(Entries on where items appear)

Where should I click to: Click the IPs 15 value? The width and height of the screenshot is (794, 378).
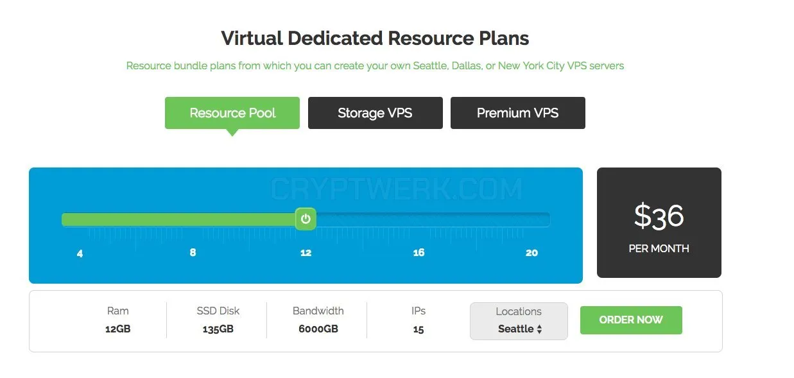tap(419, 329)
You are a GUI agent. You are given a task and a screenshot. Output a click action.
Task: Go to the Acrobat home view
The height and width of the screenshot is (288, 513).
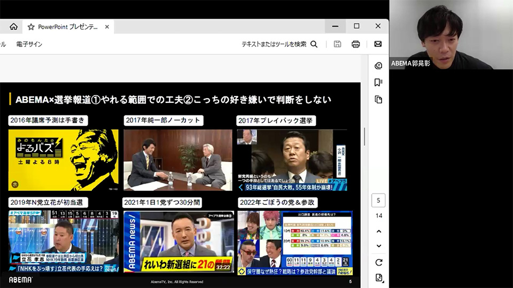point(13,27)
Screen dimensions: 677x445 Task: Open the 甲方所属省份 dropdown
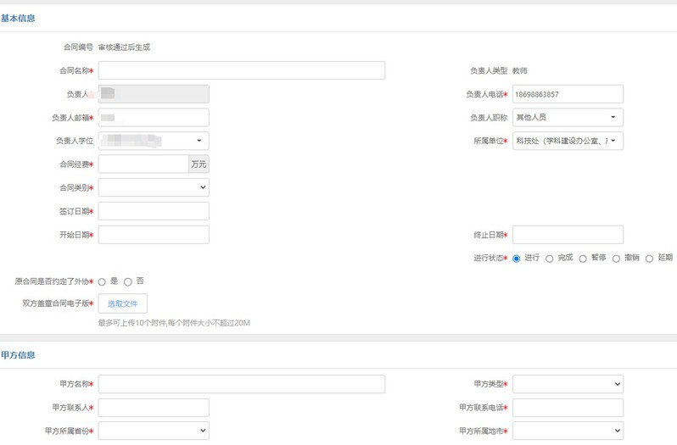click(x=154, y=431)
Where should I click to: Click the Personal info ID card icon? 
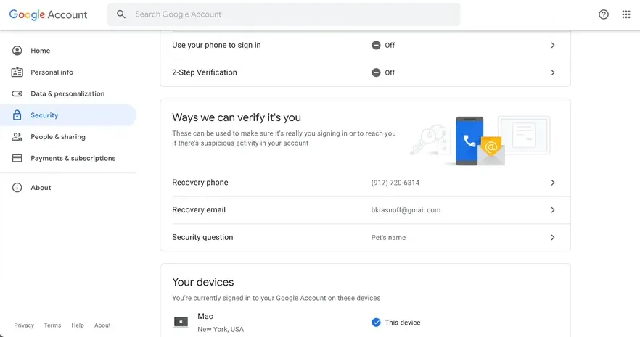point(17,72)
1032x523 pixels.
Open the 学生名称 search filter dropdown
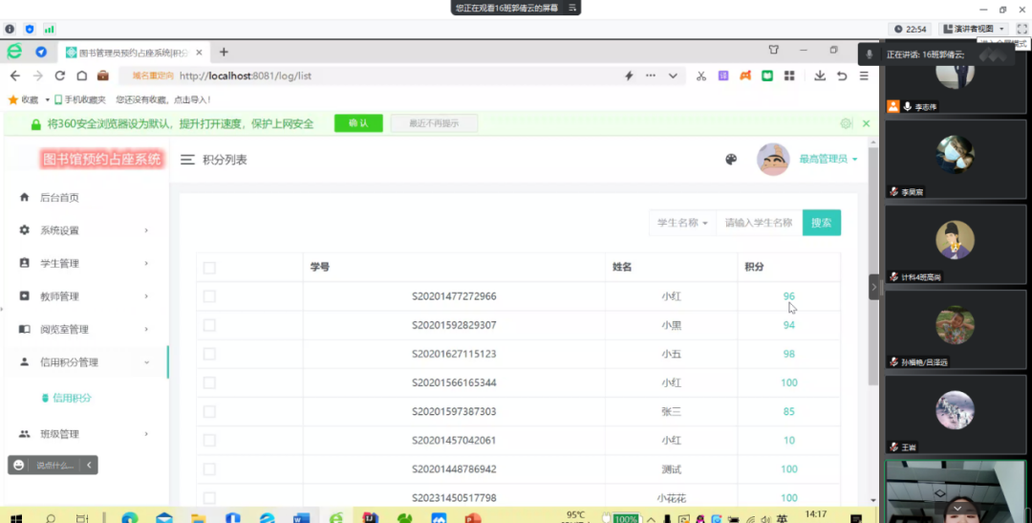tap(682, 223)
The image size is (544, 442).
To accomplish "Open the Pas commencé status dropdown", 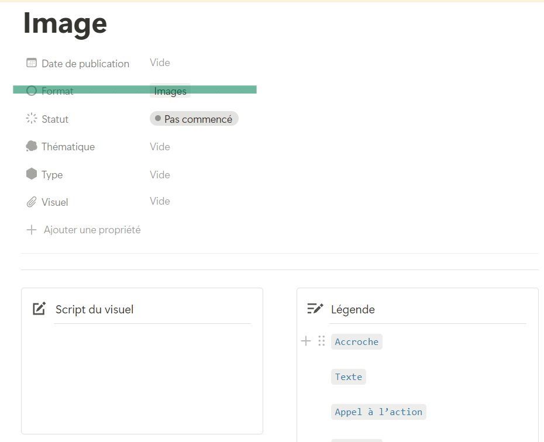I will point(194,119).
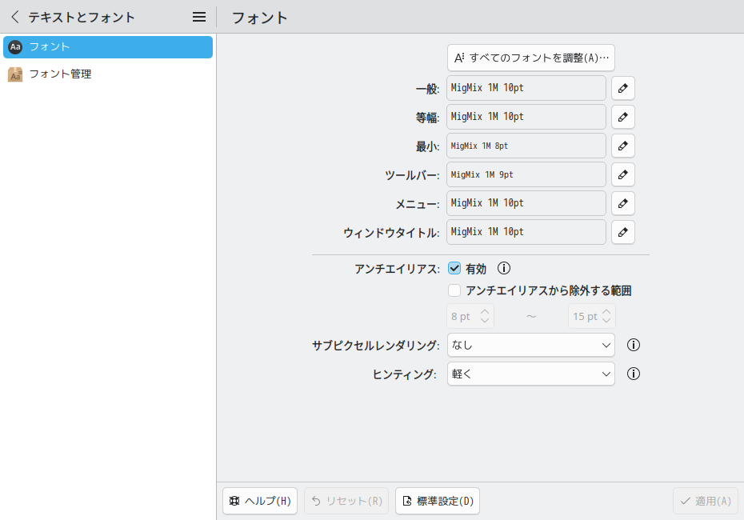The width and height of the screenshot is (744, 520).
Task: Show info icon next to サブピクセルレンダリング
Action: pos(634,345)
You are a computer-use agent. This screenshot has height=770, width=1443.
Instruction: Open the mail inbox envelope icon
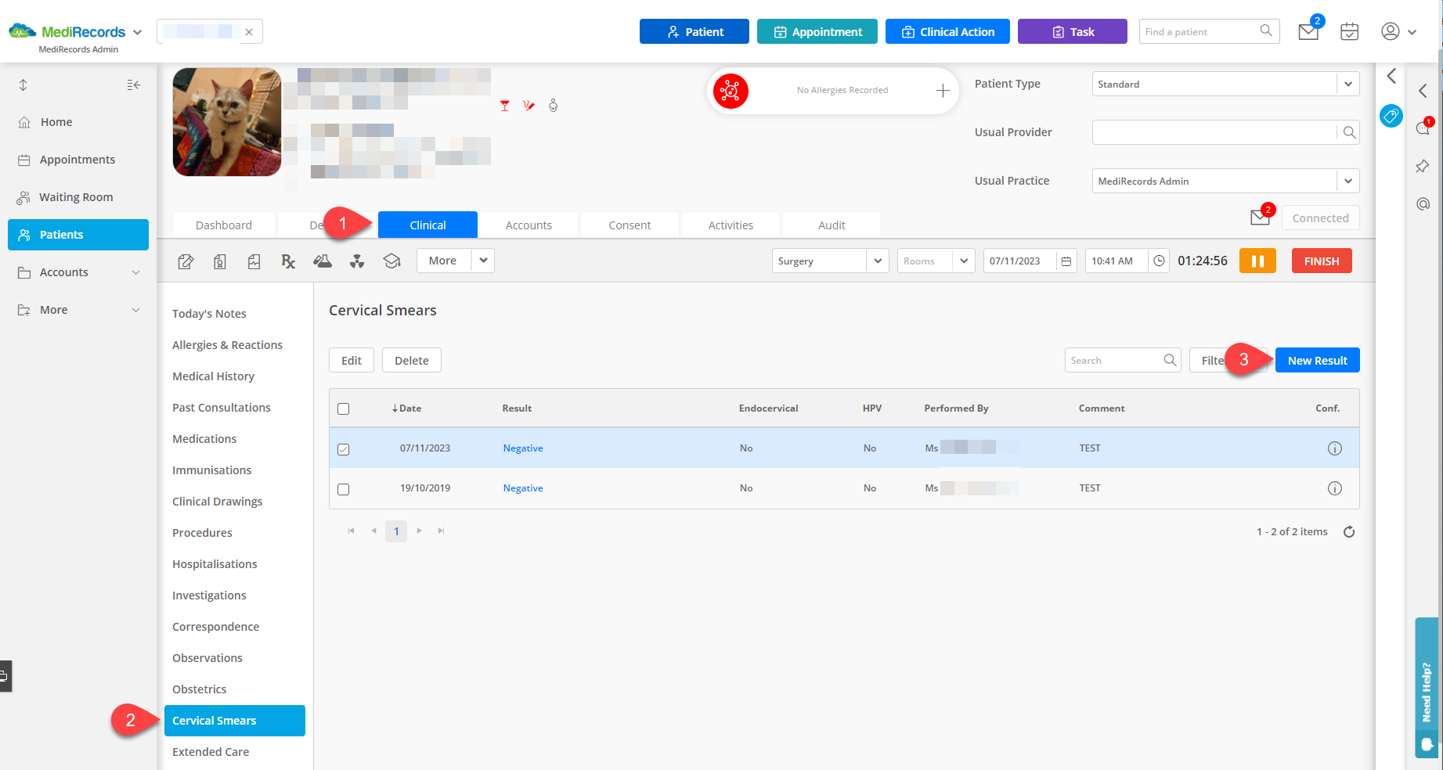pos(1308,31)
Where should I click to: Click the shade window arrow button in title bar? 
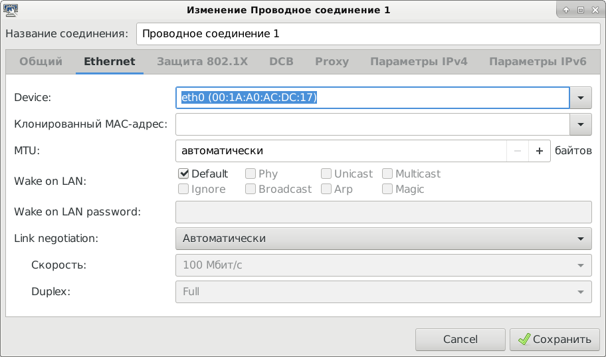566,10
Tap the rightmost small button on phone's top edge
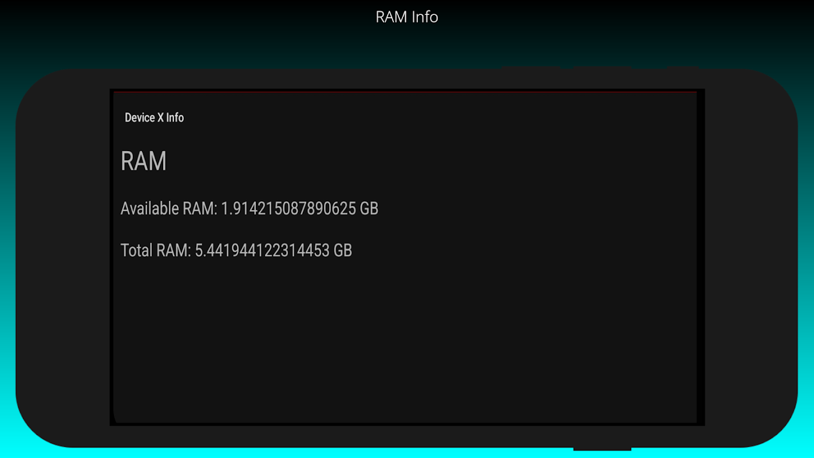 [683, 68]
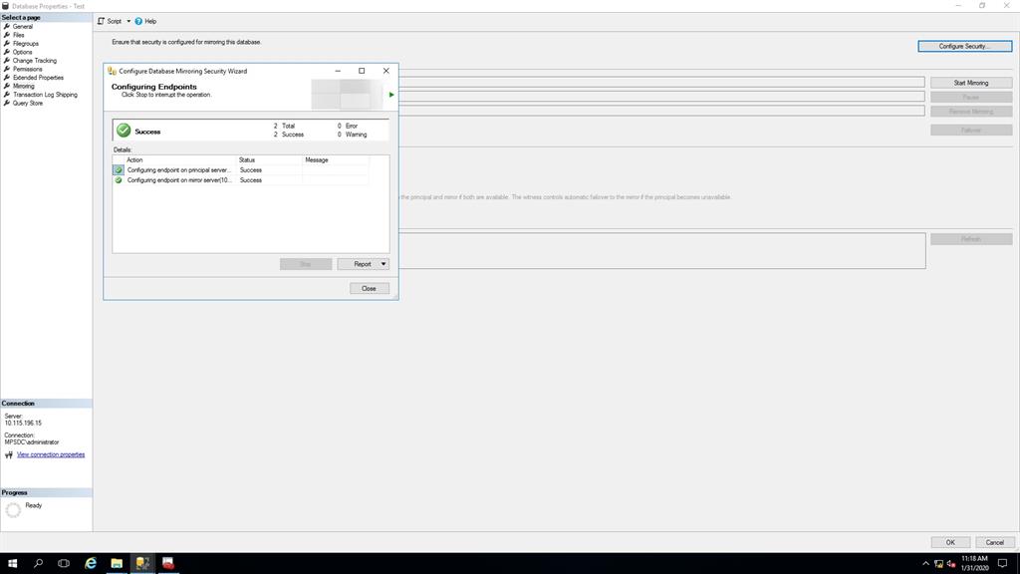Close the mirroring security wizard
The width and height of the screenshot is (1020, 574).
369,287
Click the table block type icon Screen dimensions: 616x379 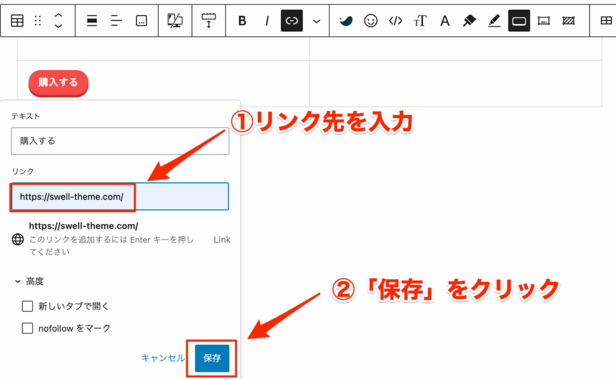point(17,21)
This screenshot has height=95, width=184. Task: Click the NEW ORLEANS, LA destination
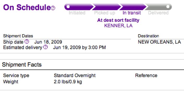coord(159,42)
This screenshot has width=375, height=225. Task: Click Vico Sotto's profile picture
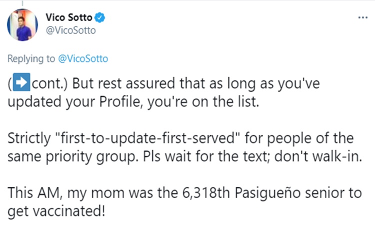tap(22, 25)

- [Work to complete] Beginning with the line that contains "This screenshot has height=95, width=184." and ending with the last of the rows above, express those lines as a JSON list of strings, one string per line, with blank lines left out. Omit the pictures from the answer.

- [Result for this task]
[
  "This screenshot has height=95, width=184. Task: Click the NEW ORLEANS, LA destination",
  "coord(159,42)",
  "This screenshot has width=375, height=225. Task: Click Vico Sotto's profile picture",
  "tap(22, 25)"
]